Review of Silent Night

Silent Night (I) (2021)
5/10
Love and Death Actually
20 December 2021
Warning: Spoilers
Not your traditional jolly holly Christmas fare in this movie as you might expect from the title, it started off like it was going to be Abigail's Christmas party but ended up in a much darker, post-apocalyptic place altogether.

Matthew Goode and Keira Knightley are the couple living in a big country house with their three young foul-mouthed sons, into whose abode descends a motley crew of family and friends to on the face of it celebrate Christmas with them.
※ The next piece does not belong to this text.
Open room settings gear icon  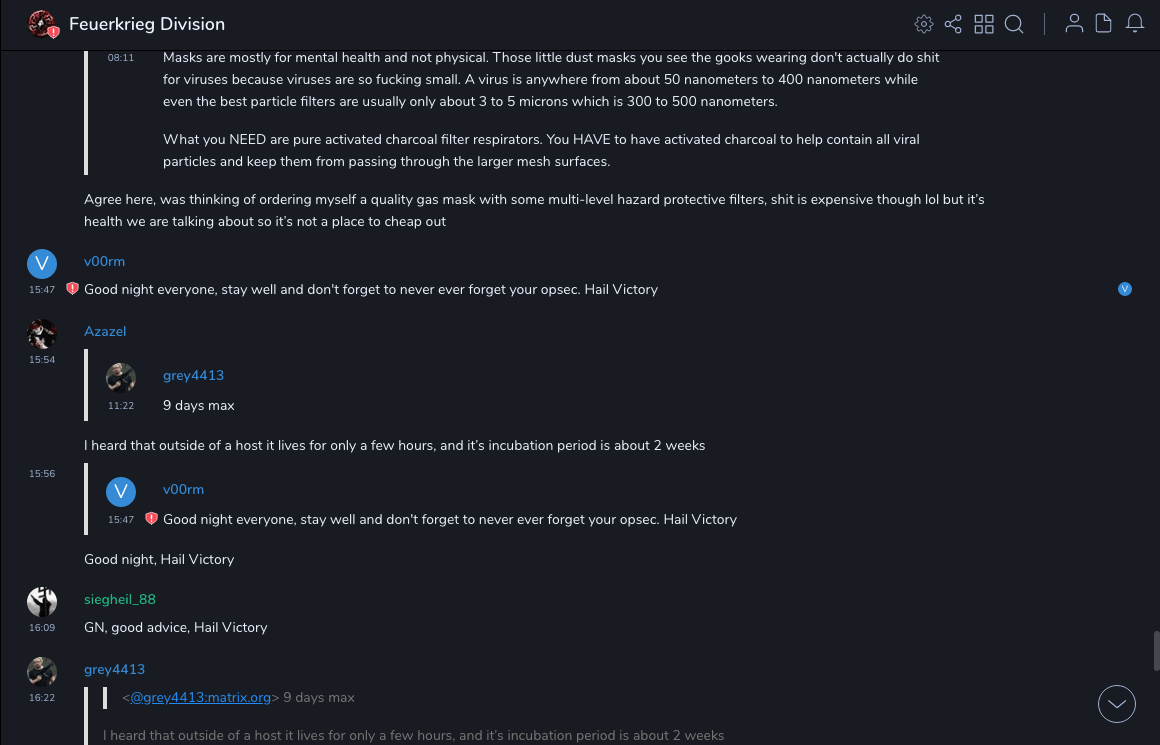pyautogui.click(x=924, y=24)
After some initial thumbnail character sketches of all the participants coupled with some awkward attempts at humour and family tensions it seems as if we're in potential "Love Actually" territory but things aren't as they appear. Pretty soon, we discern that they are actually all gathering to carry out a mass suicide to prevent them dying a horrible agonising death from the gaseous fall-out blowing into every corner of the country, leaving no survivors as it goes.
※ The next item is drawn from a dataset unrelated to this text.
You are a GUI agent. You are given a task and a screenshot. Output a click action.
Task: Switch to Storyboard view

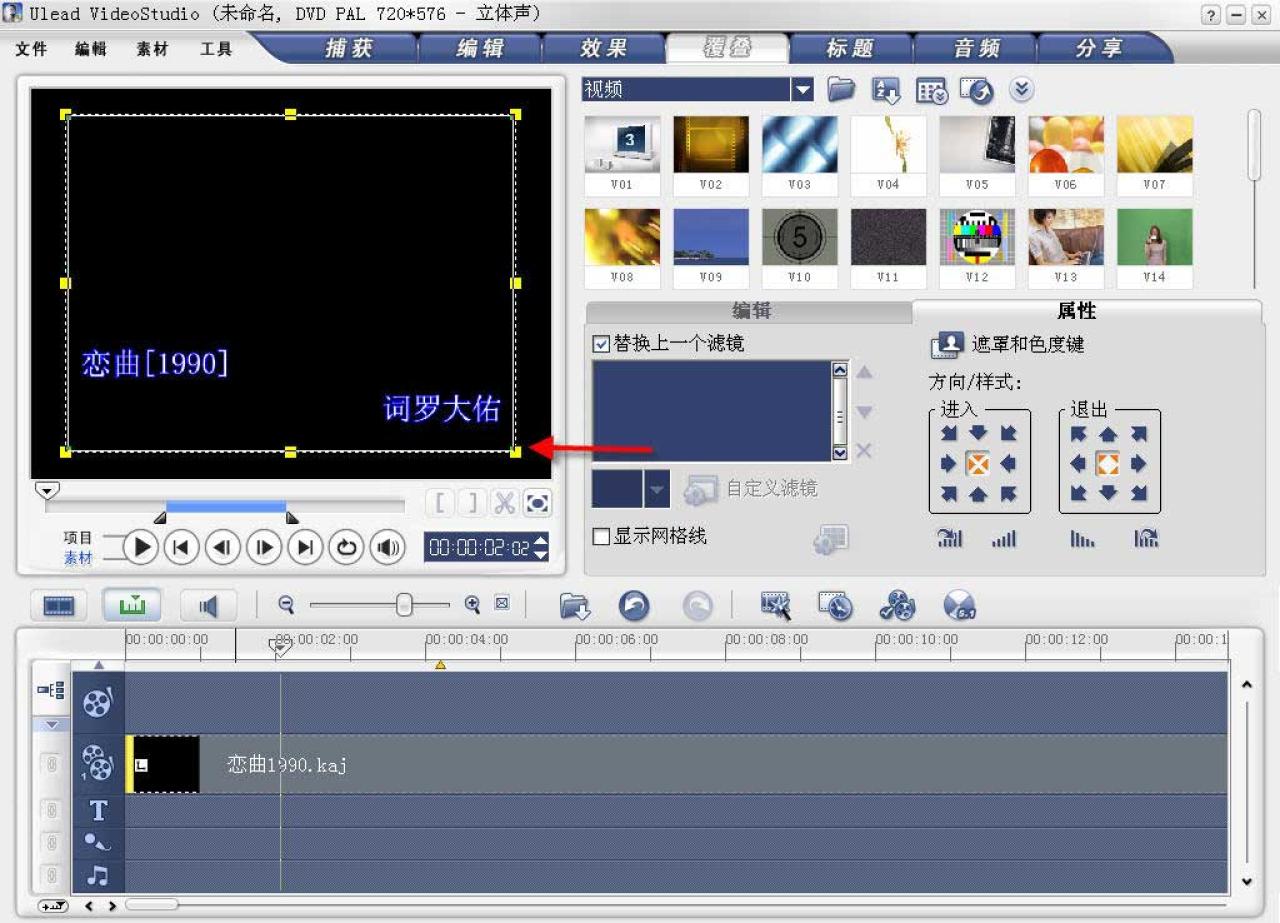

The government's considered response apparently is to issue everyone with a suicide pill to enable them to die in their own ordered way and not succumb to an otherwise painful, disfiguring death from the contagion. Before the end, the film has hit full "And then there were none..." mode although a slightly telegraphed, mildly shocking final scene sheds a new light on proceedings.

I'm all for moving away from and indeed satirising "Hallmark"-type cosy, unctuous seasonal features but this did seem a little too drastic in its intent. The different relationships and tensions between the partygoers are too lightly depicted, while the attempts at humour rarely hit the mark. Quite why the young children have to appear so obnoxious and speak so profanely I'm not sure, unless it was a thinly-veiled attack on the middle and upper classes where apparently it's cool for a parent to sit in alongside two of his teenage sons in a bath.

In these continuing days of Covid and its devastating sweep across the planet and it seems Britain in particular, the film has something to say about how society faces a worldwide pandemic and similarly poses relevant questions about the right to die and assisted suicide. In the end though, as the swell of the moody synthesiser and orchestra grows ever louder, I found it difficult to relate to and sympathise with the plights of this extended, unappealing family. Overall for me the film lacked subtlety and failed to strike an appreciable balance between satirical humour and science-fiction horror.

Still, it made for an alternative to the usual "Deck The Halls" / "Christmas Vacation" nonsense that normally gets served up at this time of year and is worth a watch for that reason alone.